Brady pointed out that three quarters of the state's agency directors overall who served under former Governor Rod Blagojevich still hold their positions with Quinn.

Yesterday, the Sun-Times reported that the records of Dr. Eric Whitaker, who oversaw the board's budget, have been subpoenaed by federal authorities. Whitaker was appointed as public health chief in 2003, after then-State Senator Barack Obama recommended him to insider Tony Rezko, who had been filling state positions. Part of Whitaker's responsibilities included overseeing the board's budget.

"This is just one more reminder of what I have been saying since even before any impeachments or indictments took place," Brady said. "It's not leadership to wait for federal investigators to come in. I hope this newest chapter will finally drive the governor to clean up this agency and fumigate the state."

Allegations surrounding the planning board are closely entangled in the case against Blagojevich, Rezko and others. As a State Senator, in 2007 Brady helped form of an official reform panel to clean up the board. While some recommendations were adopted, Quinn has not removed its key officials.

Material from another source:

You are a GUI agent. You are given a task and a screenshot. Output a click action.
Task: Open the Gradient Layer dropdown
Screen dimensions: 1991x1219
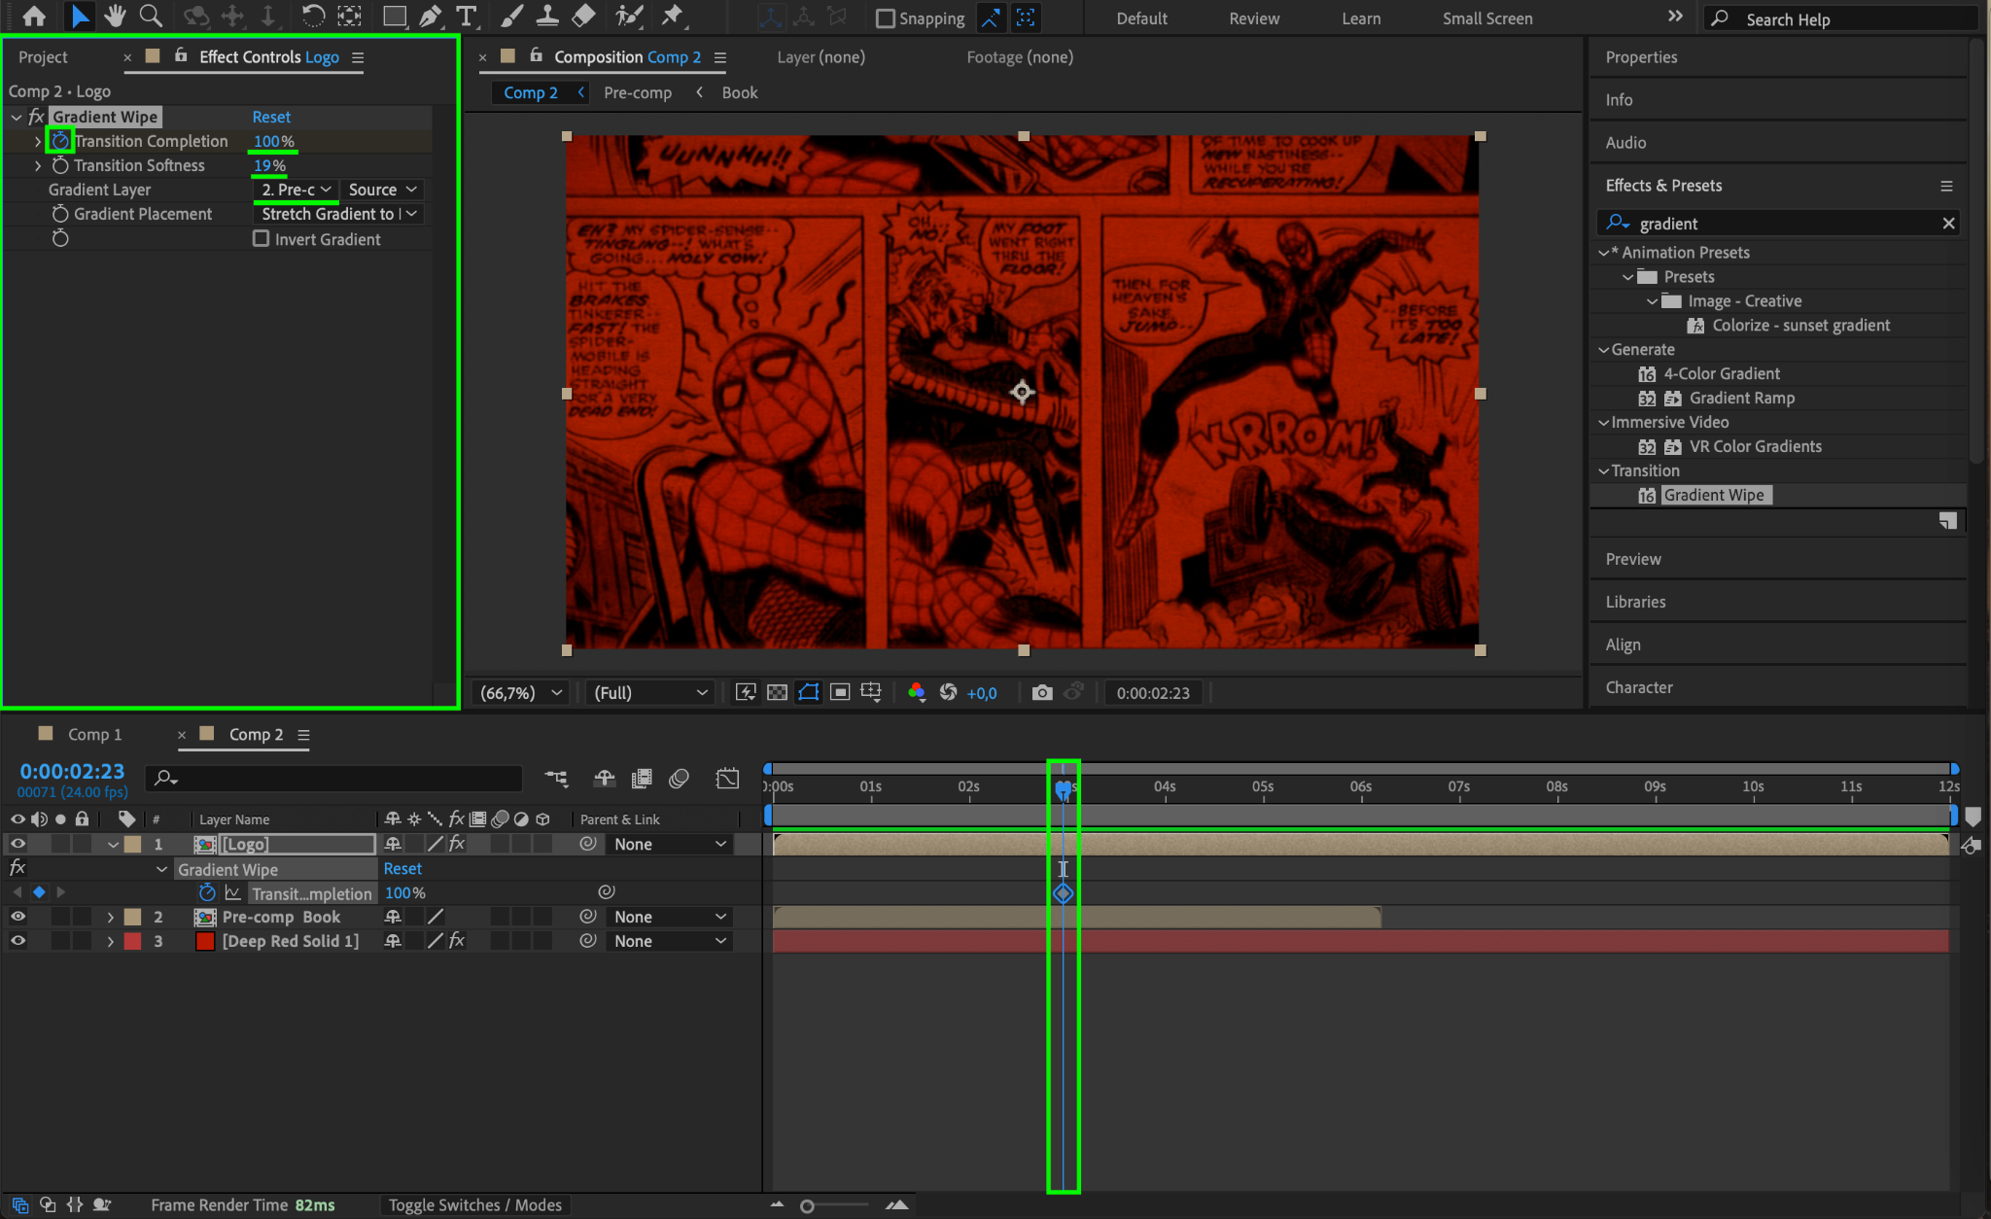click(296, 190)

Brady first started raising questions about the board's operation in 2006, before any indictments even came down. Last May, he called for Quinn to remove officials from the board, including board member David Carvalho. He was supported in his call by other lawmakers. State Senator Susan Garrett (D) has said Carvalho acknowledged being recommended by Rezko, and Brady at one point called on Whitaker to testify before the reform panel about Rezko connections but was refused.

Brady stressed that he is not accusing any individuals of illegal or unethical activity beyond current formal allegations and convictions. But he said Quinn should show leadership by fumigating the agency. The subpoenas for Whitaker's records are related to activities as public health chief but also serve as a clear reminder of the need for Quinn to make a clean break from the past, Brady said.